2. Gegen diesen Bescheid wendet sich die vorliegende, auf Art144 B-VG gestützte Beschwerde, in der die Verletzung näher bezeichneter verfassungsgesetzlich gewährleisteter Rechte und die Verletzung in Rechten wegen Anwendung verfassungswidriger Gesetzesbestimmungen (§15 Abs9, §26 Abs5, §34 Abs4, §37 Abs1 und 2 und §65 Abs2 UOG) geltend gemacht und die kostenpflichtige Aufhebung des angefochtenen Bescheides, hilfsweise die Abtretung der Beschwerde an den Verwaltungsgerichtshof beantragt wird.

Der Beschwerdeführer behauptet u.a., daß ihm der mit 31. Oktober 1995 datierte Bescheid erst am 5. November 1995 zugekommen sei. Da die vom Verwaltungsgerichtshof gesetzte Nachfrist (s.o. I.1.b) damals bereits abgelaufen gewesen sei, sei die Kommission zur Erlassung des Bescheides nicht mehr zuständig gewesen.

3. Die Kommission legte die Akten des Verwaltungsverfahrens vor. Eine Gegenschrift erstattete sie nicht.

II. Der Verfassungsgerichtshof hat durch den Referenten ein Beweisverfahren zur Klärung der Frage durchgeführt, wann dem Beschwerdeführer der angefochtene Bescheid gültig zugestellt wurde.

Er hat hiezu am 24. Juni 1996 den Beschwerdeführer und auch den Vorsitzenden der Besonderen Habilitationskommission jeweils als Partei einvernommen.

Aufgrund der glaubwürdigen und einander nicht widersprechenden Aussagen, ferner der vom Beschwerdeführer zum Nachweis seiner Ortsabwesenheit vorgelegten Unterlagen sowie des von der Behörde vorgelegten Verwaltungsaktes stellt der Verfassungsgerichtshof folgenden Sachverhalt fest: Organe der Behörde i.S. des §2 Zustellgesetz steckten das Kuvert mit einer Ausfertigung des Bescheides am 31. Oktober 1995 in einen (offenen), an der Türe zur Wohnung des Beschwerdeführers angebrachten Briefkasten. Der Beschwerdeführer war zu diesem Zeitpunkt nicht anwesend; vielmehr war er - wie sich allerdings erst in der Folge herausstellte - verreist und kehrte erst am 5. November 1995 in seine Wohnung zurück. Dabei fand er das erwähnte Kuvert vor.

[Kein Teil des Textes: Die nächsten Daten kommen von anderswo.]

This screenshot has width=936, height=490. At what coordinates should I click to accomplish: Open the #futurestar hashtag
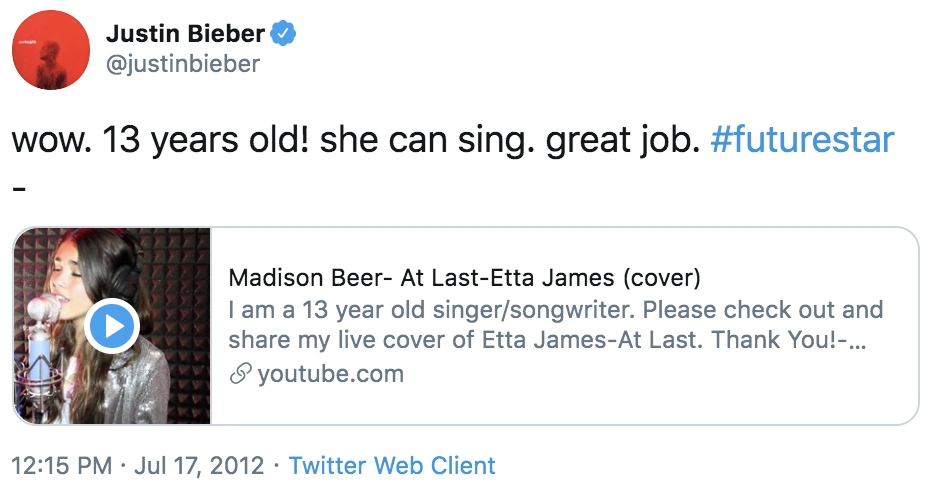click(x=802, y=140)
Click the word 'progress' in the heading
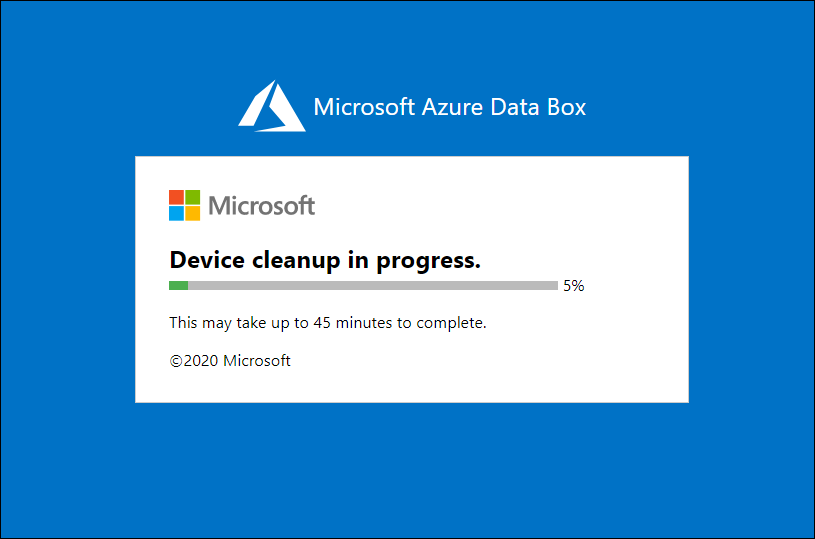Image resolution: width=815 pixels, height=539 pixels. point(428,261)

III. Der Verfassungsgerichtshof

hat über die - zulässige - Beschwerde erwogen:

1. Nach der ständigen Judikatur des Verfassungsgerichtshofes wird das verfassungsgesetzlich gewährleistete Recht auf ein Verfahren vor dem gesetzlichen Richter u.a. dann verletzt, wenn die Behörde eine ihr nicht zukommende Kompetenz in Anspruch nimmt (s. z.B. VfSlg. 12584/1990, 12710/1991, 12825/1991, 13144/1992, 13381/1993).

Dies trifft hier zu:

Nach Ablauf einer vom Verwaltungsgerichtshof im Zuge eines Säumnisbeschwerdeverfahrens gesetzten Frist ist die Behörde zur Erlassung des Bescheides nicht mehr zuständig (vgl. VfSlg. 8683/1979, S 273, sowie 9684/1983 und die dort zitierte Judikatur des Verwaltungsgerichtshofes).

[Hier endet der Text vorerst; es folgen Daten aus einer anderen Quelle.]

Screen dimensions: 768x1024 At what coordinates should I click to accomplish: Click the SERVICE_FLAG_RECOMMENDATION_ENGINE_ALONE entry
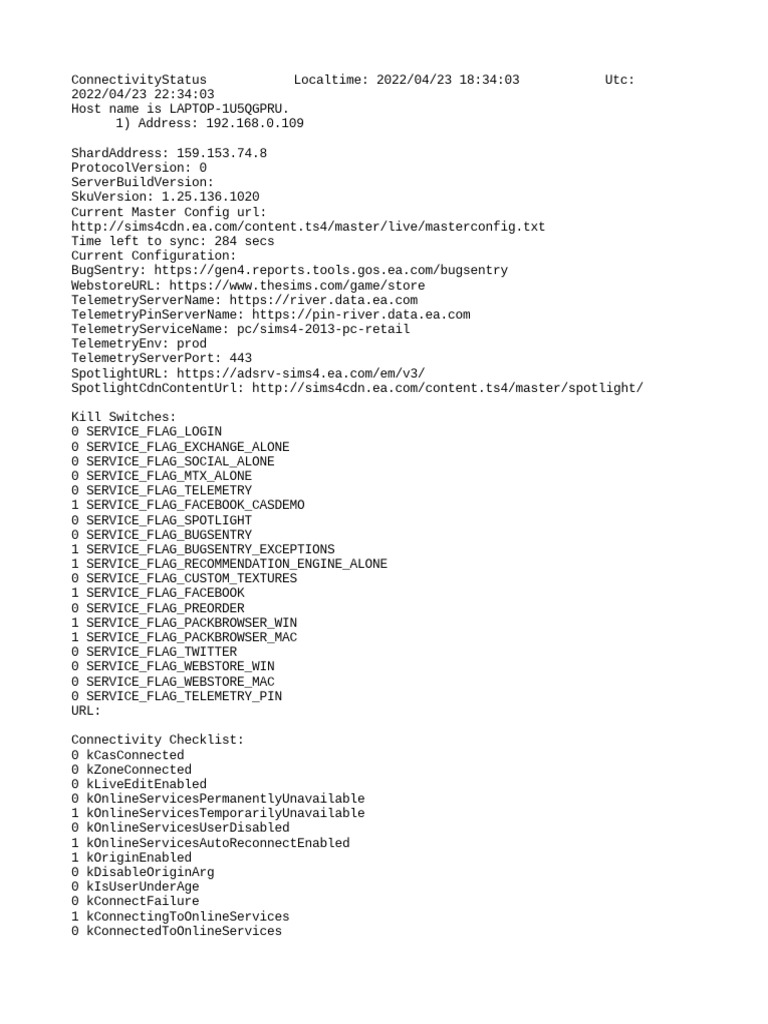click(229, 564)
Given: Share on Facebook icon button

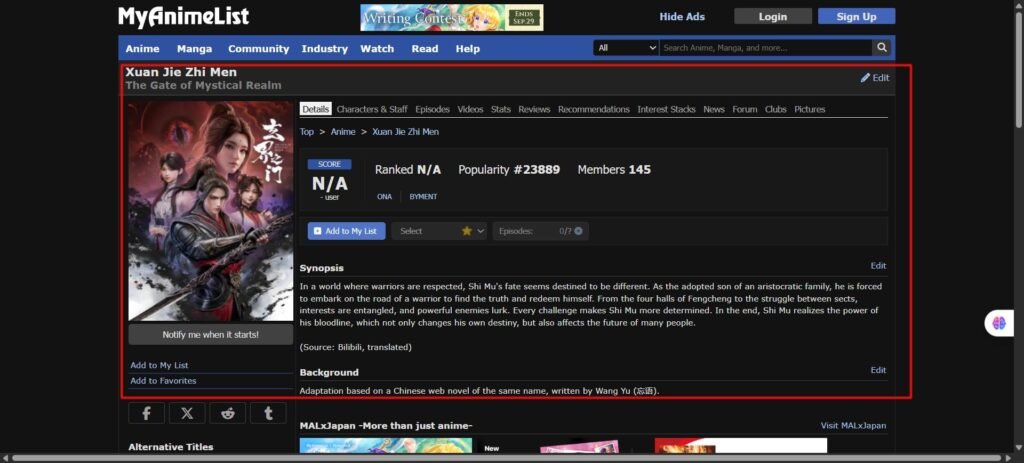Looking at the screenshot, I should 147,413.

Da ein Bescheid nicht bereits mit Abschluß der inneren Willensbildung, sondern erst mit mündlicher Verkündung oder rechtswirksamer Zustellung erlassen ist (vgl. z.B. VfSlg. 8638/1979, 9428/1982, 11059/1986, 13111/1992), war zu klären, wann im vorliegenden Fall die rechtswirksame Zustellung erfolgt ist. Der Beschwerdeführer war im Zeitpunkt der Hinterlassung des in Rede stehenden Schriftstückes verreist, also von der Abgabestelle (von seiner Wohnung) abwesend, sodaß er vom Zustellvorgang nicht Kenntnis erlangen konnte. Die Zustellung wurde daher erst mit dem der Rückkehr an die Abgabestelle (5. November 1995) folgenden Tag wirksam (vgl. §16 Abs5 ZustellG), somit erst nach Ablauf der vom Verwaltungsgerichtshof gesetzten Frist (31. Oktober 1995).

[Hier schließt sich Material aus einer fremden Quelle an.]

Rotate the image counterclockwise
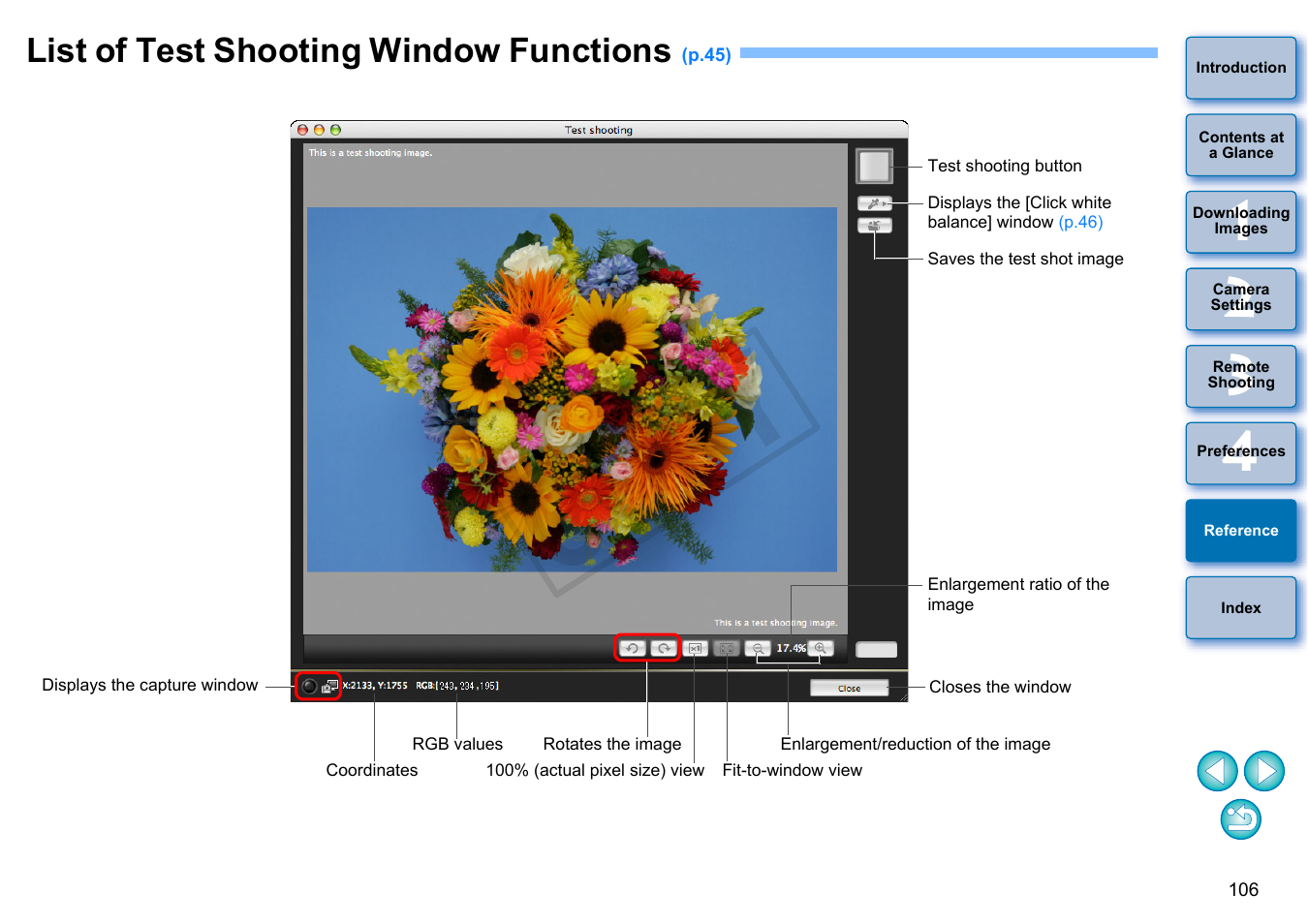The image size is (1308, 924). (x=632, y=648)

Da folglich die Kommission zum Zeitpunkt des letzten Teilaktes der Bescheiderlassung zu einer solchen nicht mehr zuständig war, hat sie den Beschwerdeführer im verfassungsgesetzlich gewährleisteten Recht auf ein Verfahren vor dem gesetzlichen Richter verletzt. Der Bescheid war daher aufzuheben, ohne daß auf das weitere Beschwerdevorbringen einzugehen war.

2. Die Kostenentscheidung gründet sich auf §88 VerfGG.

In den zugesprochenen Kosten ist Umsatzsteuer in der Höhe von 3.000 S enthalten.

3. Diese Entscheidung konnte gemäß §19 Abs4 erster Satz VerfGG ohne Durchführung einer mündlichen Verhandlung getroffen werden.